— START STORED ROWS —

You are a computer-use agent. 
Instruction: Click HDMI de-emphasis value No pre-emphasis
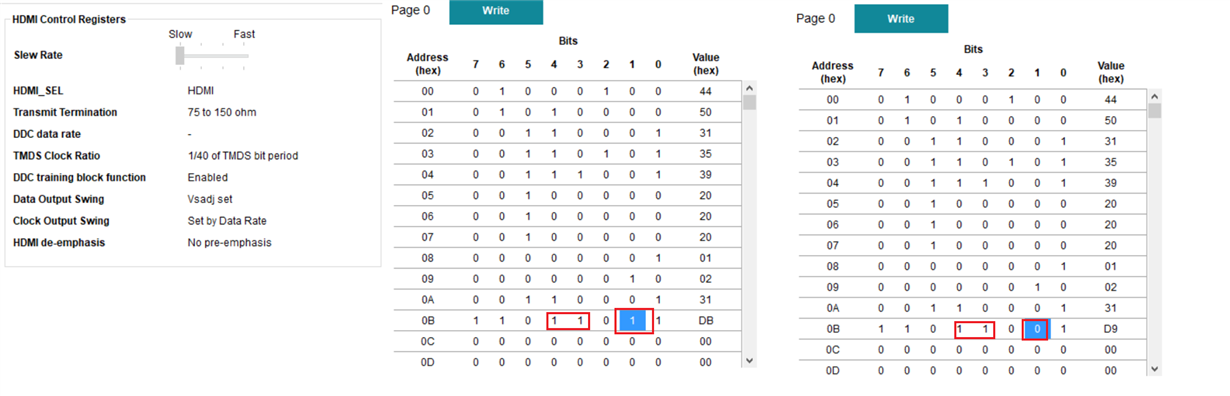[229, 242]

— END STORED ROWS —
— START STORED ROWS —

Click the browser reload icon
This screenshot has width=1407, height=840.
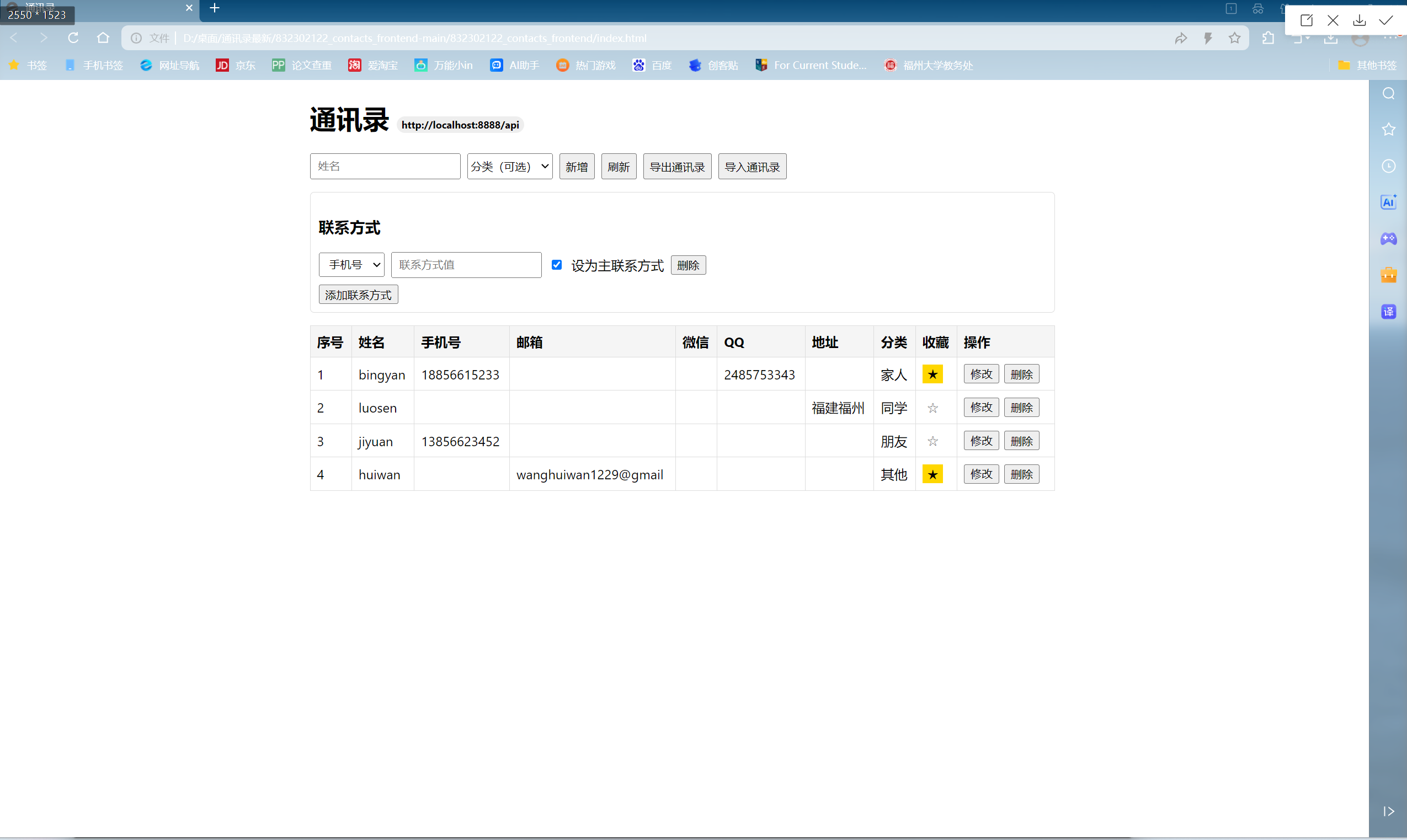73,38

— END STORED ROWS —
— START STORED ROWS —

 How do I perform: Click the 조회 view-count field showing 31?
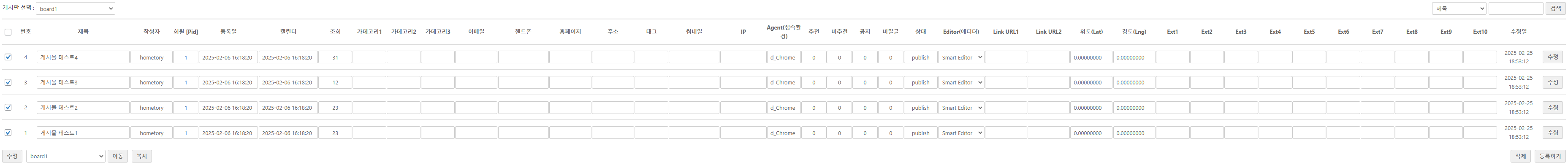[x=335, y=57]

— END STORED ROWS —

Revise the lines from the line with "How do I perform: Click" to the line with "[x=335, y=57]" by swapping "field" for "box" and leaving everything else as is. Return only those lines, without the pictures.

 How do I perform: Click the 조회 view-count box showing 31?
[x=335, y=57]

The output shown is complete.